Le fidèle domestique se cassait la
tête : où s’adresser ?
Ainsi sommes-nous avec les blattes : quand on
n’en a pas besoin elles viennent tout de suite en masse, mais pour une
fois qu’on en a besoin, il n’y en a pas.
Il se doutait vaguement de n’avoir guère
de chance de trouver un marchand de blattes dans la ville, les conditions
économiques sont mauvaises, ce serait trop demander.
Il alla donc chez un boulanger, se fiant à une
intuition. Le boulanger lui répondit avec regret qu’il venait de
faire cuire la dernière blatte dans un pain, qu’il veuille
plutôt s’adresser à son voisin, le crémier.

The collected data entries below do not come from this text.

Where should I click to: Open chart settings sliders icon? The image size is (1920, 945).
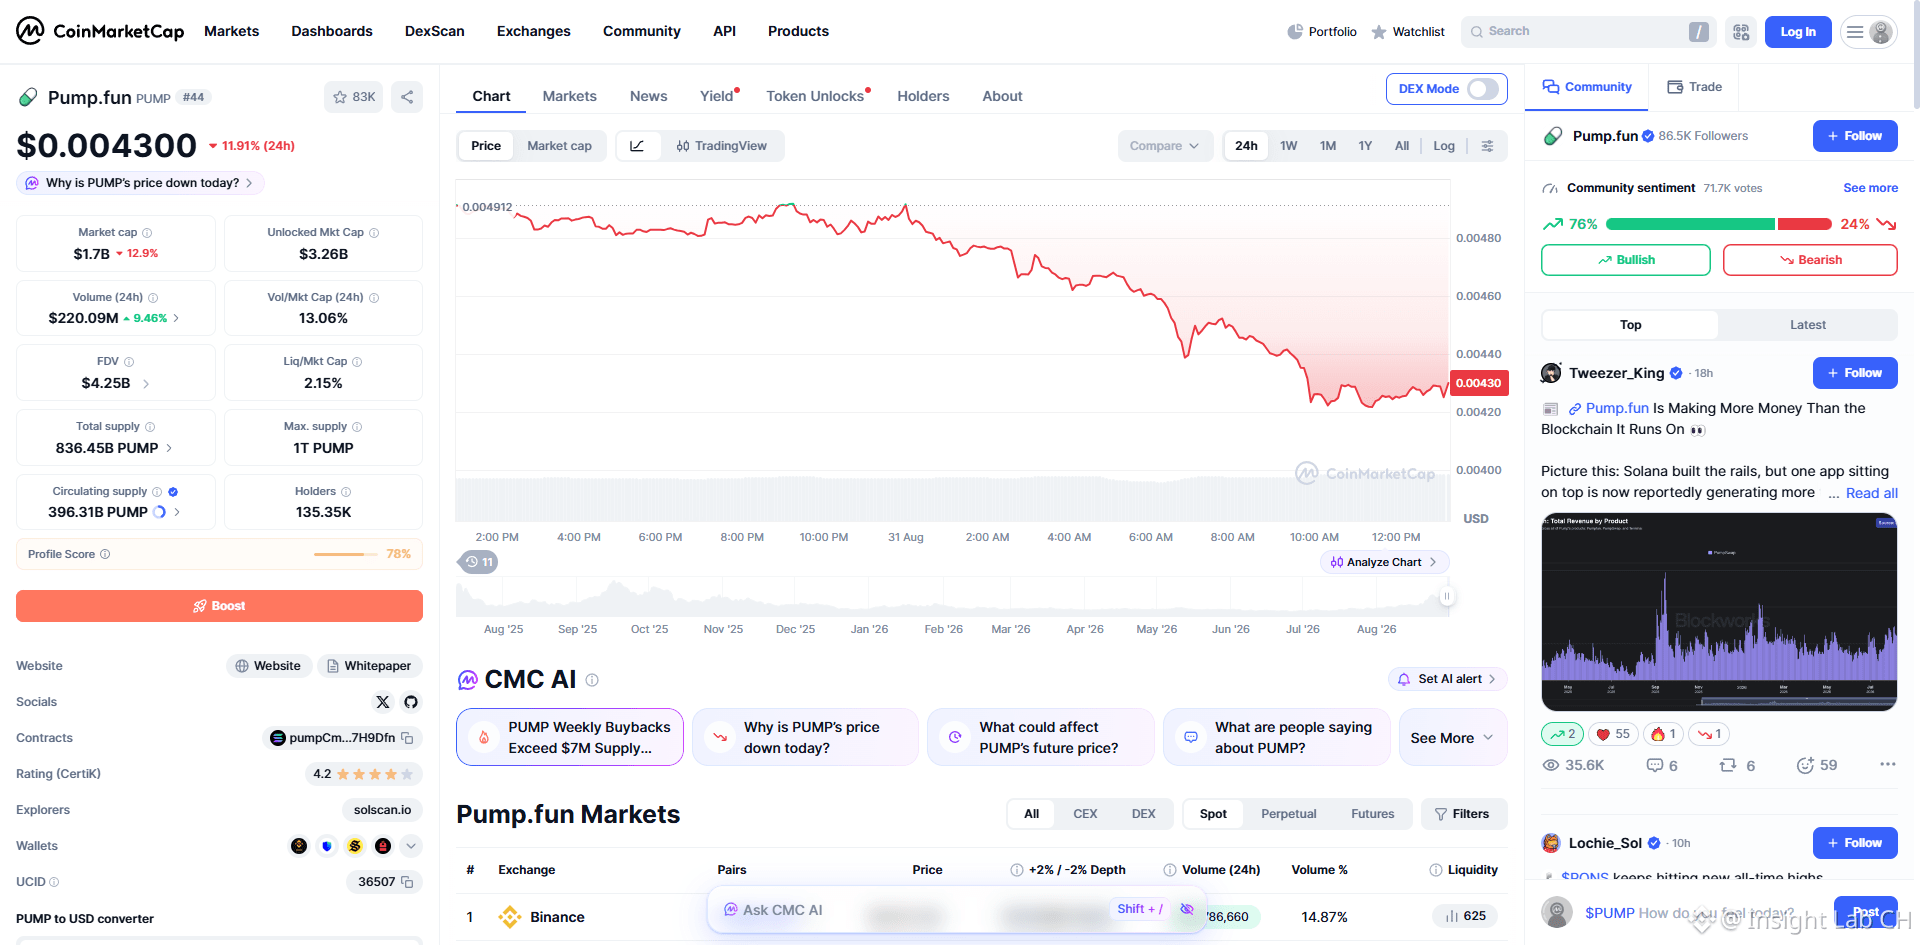(x=1488, y=146)
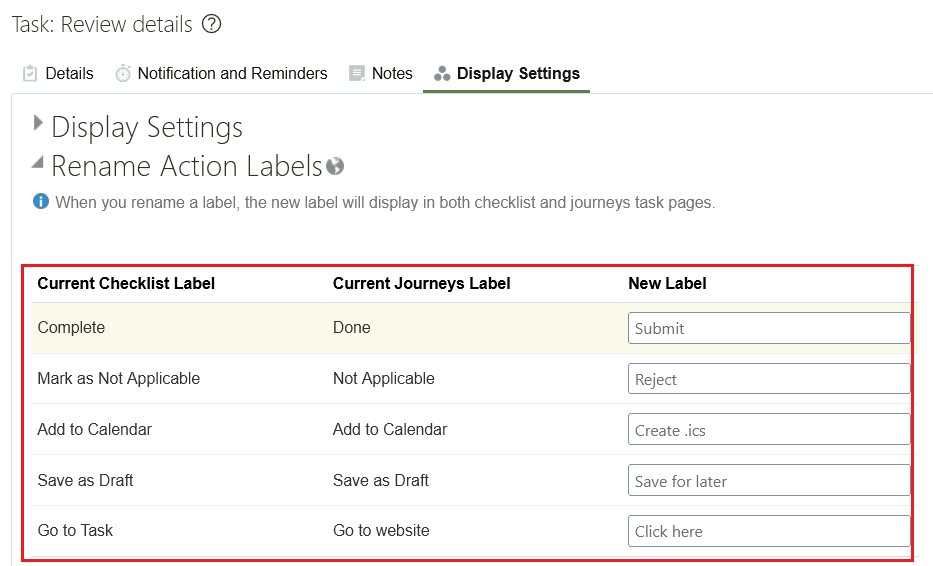
Task: Click the blue information icon
Action: pyautogui.click(x=41, y=202)
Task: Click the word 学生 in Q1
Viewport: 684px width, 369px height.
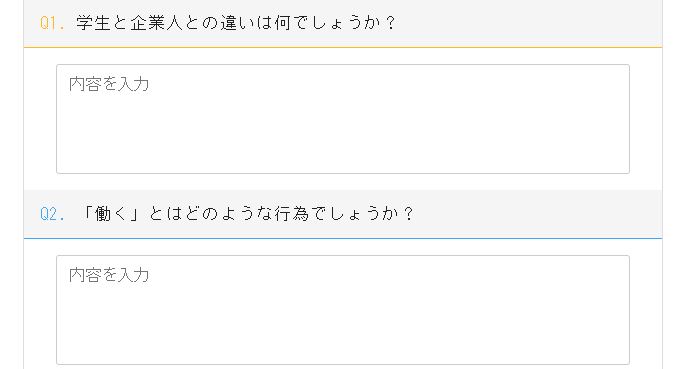Action: pos(93,23)
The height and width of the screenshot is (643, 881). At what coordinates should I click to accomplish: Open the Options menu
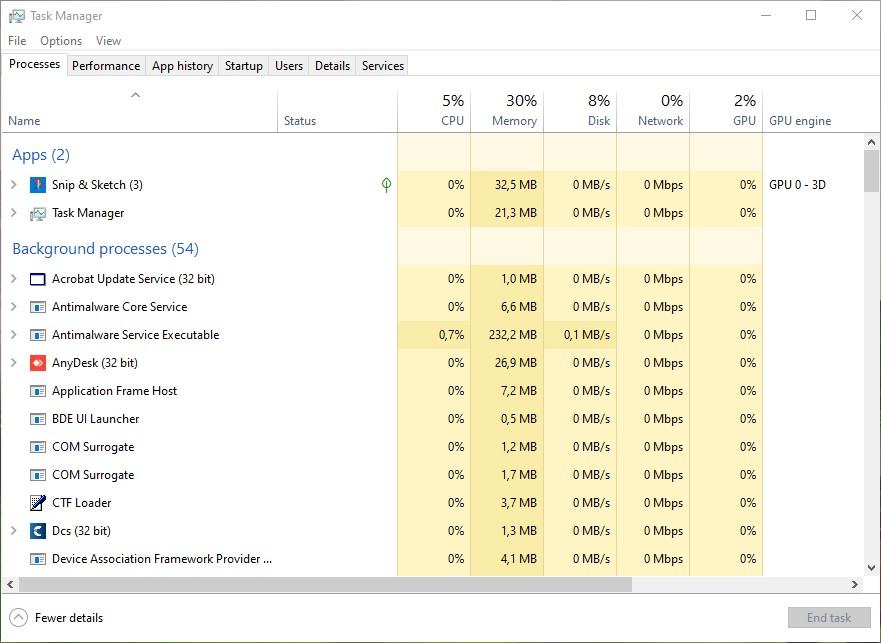tap(61, 41)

Le crémier, ayant mal compris la demande, lui
fit faire un trajet inutile, dans la mesure où il l’envoya
à Budakeszi, en banlieue, où
s’étaient bien manifestés quelques Souabes, des Allemands,
à la nouvelle qu’on cherchait un modèle bien payé
pour un peintre ; mais quand il s’avéra qu’il
s’agissait d’exterminer les Blattae germanicae, ils brandirent des fourches, le pauvre dut
fuir.
Quand le peintre le vit revenir les mains vides, il
eut l’idée de s’adresser directement au fabricant
d’insecticide.
On lui répondit qu’on lui en enverrait
une le lendemain.
La nuit le peintre fit un rêve.
Une grande blatta germanica se planta devant lui, couverte d’un
linceul blanc. Elle le supplia de se dispenser d’exécuter ce
projet pour l’entreprise, elles ont vécu heureuses
jusqu’à présent (elle-même est morte de mort
naturelle), mais que leur adviendra-t-il si les humains apprennent à
quoi ressemble une blatta germanica ?
Le matin, le peintre se souvenait encore de son
rêve nocturne, il peignit l’insecte, de façon
idéalisée, tel qu’il lui revenait à travers la
nébulosité du rêve, tout comme Leonardo Da Vinci
pour peindre Mona Lisa. Sur la figure de la blatte apparue sur
l’affiche on retrouva le sourire de la Joconde.
Pesti Napló 29 mai
1930.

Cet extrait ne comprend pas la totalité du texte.